Nor, as he made perfectly clear, did Jacob in any way trust me.

Appelbaum felt under siege by members of his community, the internet freedom/security/hacker/journalist world, for reasons I certainly wanted to explore, even though I understood that these were folks with hacking skills who might take issue with my work. He also felt deeply betrayed by a previous documentary maker which added to his trepidation about the project.

If we were to do this film, there would be conditions:

I and I alone would be allowed to film (handling a camera was never a skill I had put on a resumé); footage shot would be backed up daily onto two encrypted hard drives the passwords of which I would memorize, the original memory cards on which we filmed would be overwritten before my crossing any international borders; footage would never enter the United States.

And once we finally made it to the editing stage, in addition to the hunting camera outside and the gun safe within (to guard the material from possible physical attacks), the suite must be “air-gapped”: the editing computer itself must be bought new for the project, preferably paid for in cash (less susceptible to being bugged in advance), must never go online, nor must any phone (their microphones vulnerable to external control even when off) ever enter the suite.

Memory keys and hard drives entering the suite must never leave again, i.e., ever go back online, creating a data “loop” that could allow the film’s data (or meta-data) to be tracked online. This meant that using, say Google Docs, a typical tool for directors and editors to work with a live script, would be impossible. 

This requirement, painful for one so technically challenged, would lead us to many awkward workarounds. In this case, a piece of “open source” software called Etherpad, a Soviet-style clunky offline version of Google Docs was set up, through the hardwiring of two other offline computers old enough to possess ethernet ports.

And even once, hesitatingly and with endless second-guessing, Appelbaum agreed to do the film, his worry did not abate. 
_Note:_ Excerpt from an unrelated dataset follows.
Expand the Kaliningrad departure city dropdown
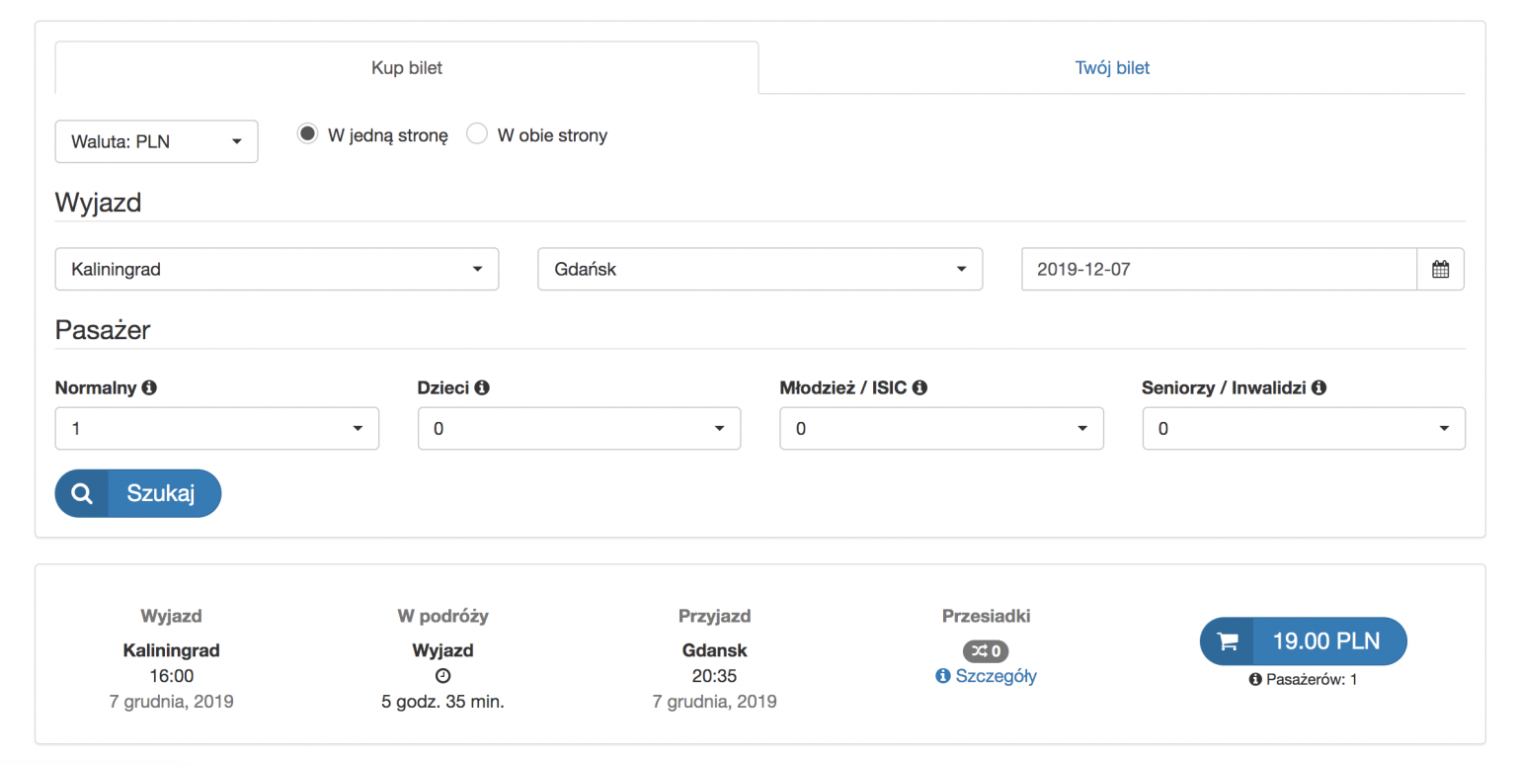The height and width of the screenshot is (765, 1517). pyautogui.click(x=277, y=269)
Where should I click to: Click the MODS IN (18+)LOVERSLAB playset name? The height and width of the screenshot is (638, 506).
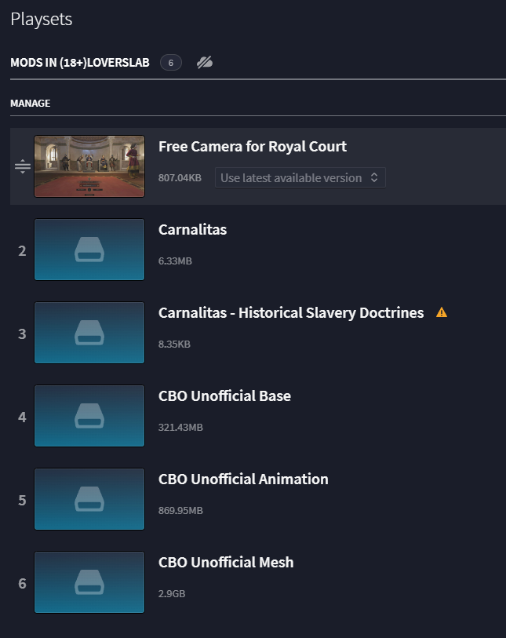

“You should really think twice about doing this,” he warned me on an encrypted call prior to our first interview. I was in my living room looking out at a flower shuddering in the early spring. “You have a wife and two kids and another on the way and you think you’re being brave but you can’t even begin to understand what it means to be brave since you can’t know what they will do to you ’til it’s too late.”

So was he paranoid or were they really out to get him? Was I brave or foolhardy? These questions have dogged me throughout. Challenging though this journey has been, it’s also been fascinating, and I feel the tale of a movement’s rise and fall which Appelbaum’s story embodies, is an important one. Now that the film’s being released audiences can decide the answers to these questions, and he and I will both learn the true costs of having made this film.